Nakba Day protests: Palestinians, Israelis must heed Arab Spring principles
The Nakba Day protests by Palestinian refugees to enter Israel were supposed to be nonviolent. Both sides failed, and they need to commit to the peaceful, democratic ideals of the Arab Spring.
The world, especially Israel, has once again been surprised by the latest expression of the Arab Spring.
On Sunday, thousands of unarmed Palestinian refugees living in Syria, Lebanon, and Jordan tried to cross the military borders of Israel. They were attempting to enter land that earlier Palestinians had been forced to flee, either during the 1948 creation of modern Israel or during the 1967 Arab-Israeli War.
Most of the protesters were peaceful, although some resorted to intifada-style stone throwing. Israeli security forces were caught off guard. The result was that several Palestinians were killed and dozens were injured.
The protests were timed for the anniversary of Israel’s founding, or as Arabs call it, Youm an-Nakba, “the Day of the Catastrophe.”But the surprise popular uprising also came as the entire Israeli-Palestinian struggle appears headed for a very different phase.
The peace process is broken, as best seen in the resignation last week of President Obama’s special envoy for peace, former Sen. George Mitchell. Palestinian leaders have lost faith in the United States as a mediator and plan to ask the UN General Assembly to recognize a Palestine state this September.

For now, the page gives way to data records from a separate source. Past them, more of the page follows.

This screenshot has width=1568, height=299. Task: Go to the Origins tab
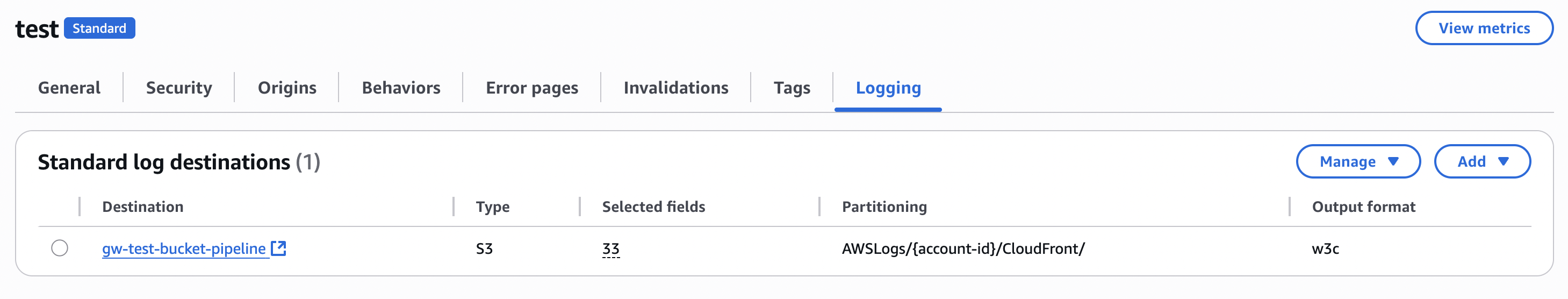click(287, 88)
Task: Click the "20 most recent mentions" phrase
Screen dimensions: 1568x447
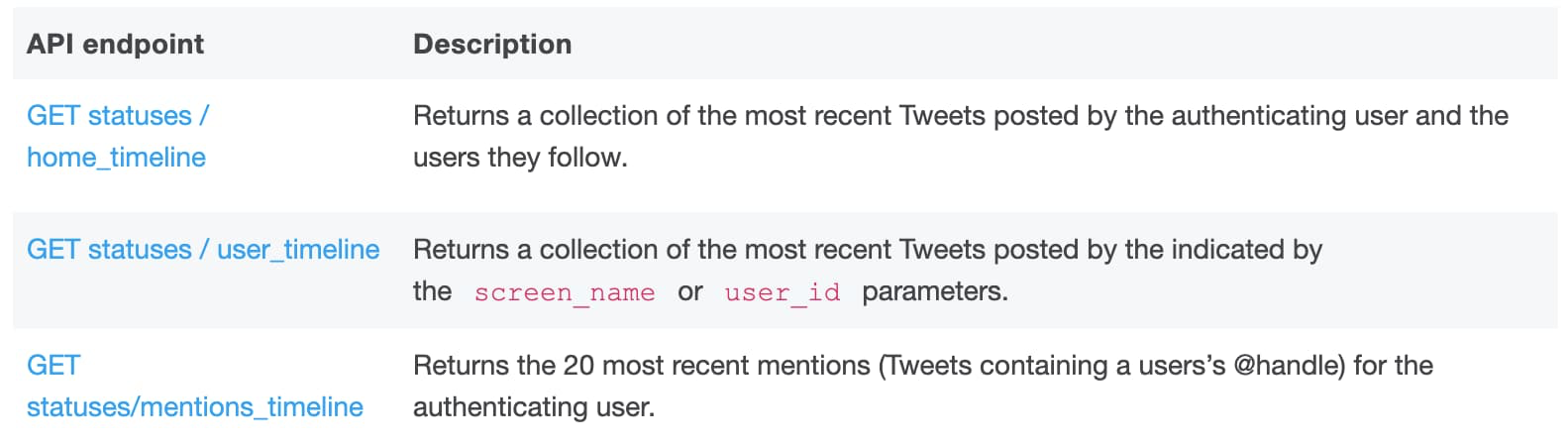Action: 717,366
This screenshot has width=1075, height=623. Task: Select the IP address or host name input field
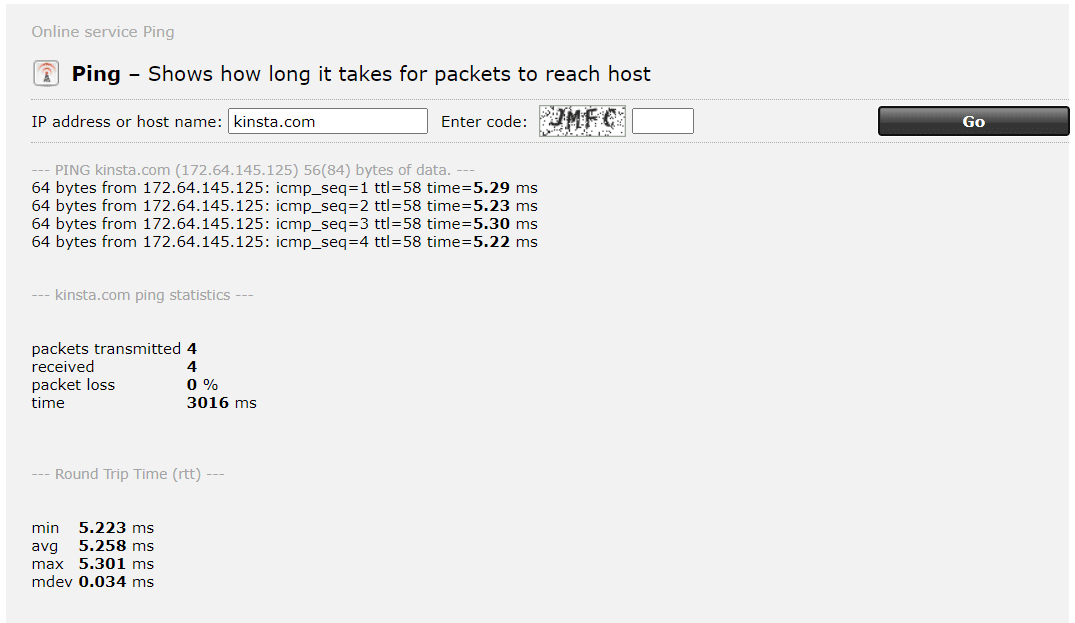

And on Friday, Israeli Prime Minister Benjamin Netanyahu speaks before Congress, another example of how he has politically outflanked Mr. Obama and the US attempt to end the expansion of Jewish settlements on the West Bank.
Now, with the Arab Spring at Israel’s doorstep, the dynamics of the Middle East are changing fast.
Many of the roughly 700,000 Palestinian refugees living in Arab states see the potential to use peaceful means to return to their ancestral land, tapping social-networking tools such as Facebook to organize protests such as Sunday’s march to the Israeli borders.
But there’s one problem. They must stay true to the two basic principles of the Arab Spring, best expressed in Egypt’s revolution: the use of nonviolent tactics and the idea that democracy should rise above religious or ethnic differences.
As much as the organizers of the May 15 march tried to keep it peaceful, they couldn’t contain those who hurled stones at Israeli soldiers. And in their goal of reclaiming Israeli-controlled land, they failed to address the question of whether they want to create a democratic state in which Jews and Arabs (Palestinians) will live together.
Despite those issues, more such protests are likely. Israeli Defense Minister Ehud Barak warned this “may only be the beginning” of a new kind of nonviolent struggle between Israel and the Palestinians. “The danger is that more mass processions like these will appear, not necessarily near the border, but also other places,” he said in a television interview. Or, as Israeli Intelligence Minister Dan Meridor said in a TV interview: “There is a change here and we haven’t internalized it.”
Israel itself has not come to grips with whether it is a Jewish state with an Arab minority or a secular democracy. That question is even more troublesome the longer Israel retains control over the growing Palestinian population on the West Bank.
Universal values such as democracy and nonviolence as expressed in the Arab uprisings are now challenging both Palestinians and Israelis in coming to terms with each other.
Israel may be forced to finally settle the question of its identity as a home for the Jewish diaspora but one based on secular democracy. The Palestinian diaspora, too, must decide what kind of democratic statehood they want on land where Israeli Jews have lived for decades.
And both sides can make a firm commitment to use nonviolent means in any confrontations.
The spirit of the Arab Spring has created a new narrative for Israelis and Palestinians. Rather than assert their respective religious or ethnic rights to a land they both once lived in largely peacefully, they should use this moment in history to unite around the principles of democracy and peace. The protesters in Cairo’s Tahrir Square were able to do it.